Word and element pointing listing
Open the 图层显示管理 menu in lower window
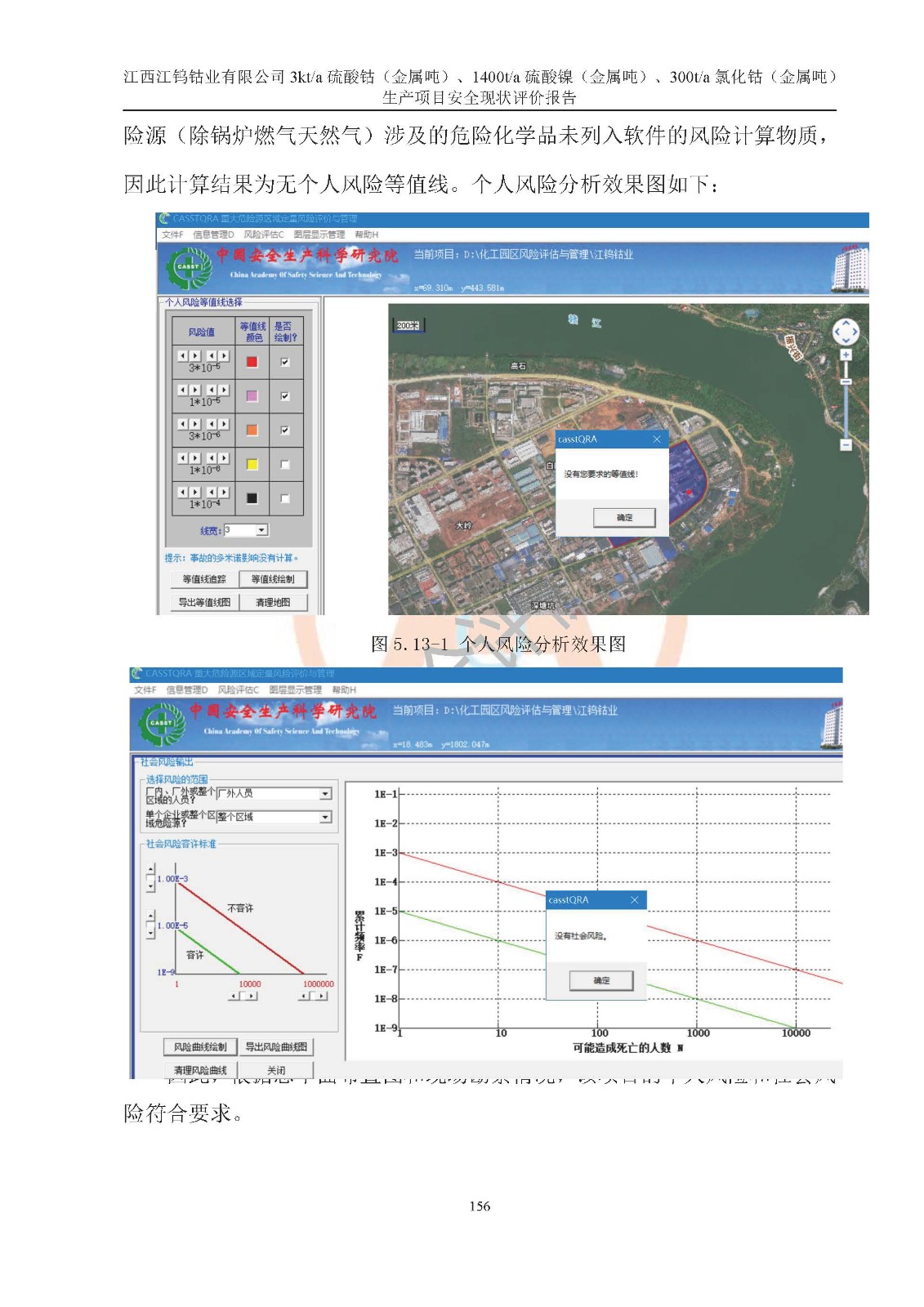Image resolution: width=924 pixels, height=1307 pixels. tap(295, 690)
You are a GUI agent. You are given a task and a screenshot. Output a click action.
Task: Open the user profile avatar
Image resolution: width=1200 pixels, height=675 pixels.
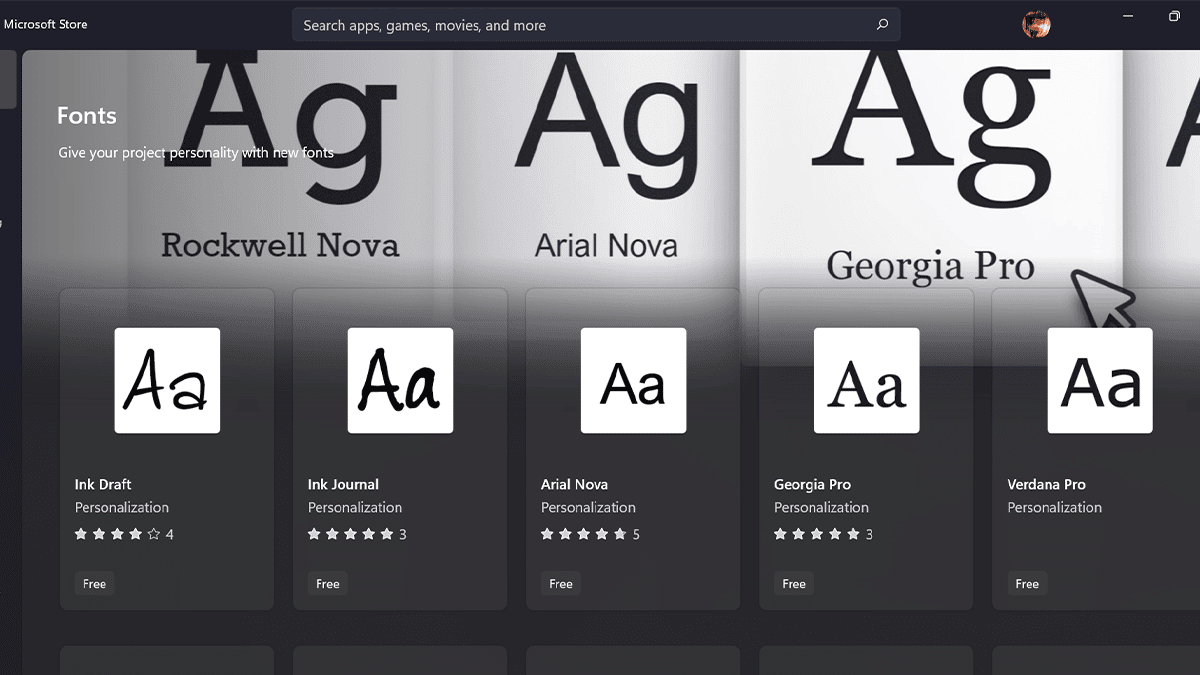click(1036, 24)
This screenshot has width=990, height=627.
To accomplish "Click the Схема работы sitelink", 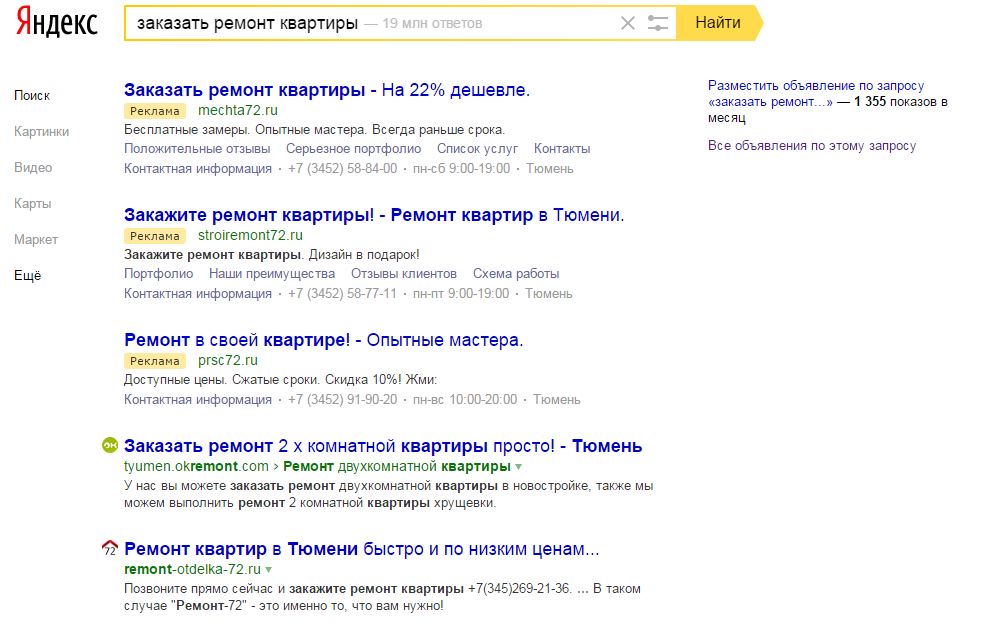I will click(x=516, y=274).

Directive
Show each line of the listing that contains the word "Open", copied in full.

Answer to the task
Open the 图层显示管理 menu in lower window
Task: Open the user profile avatar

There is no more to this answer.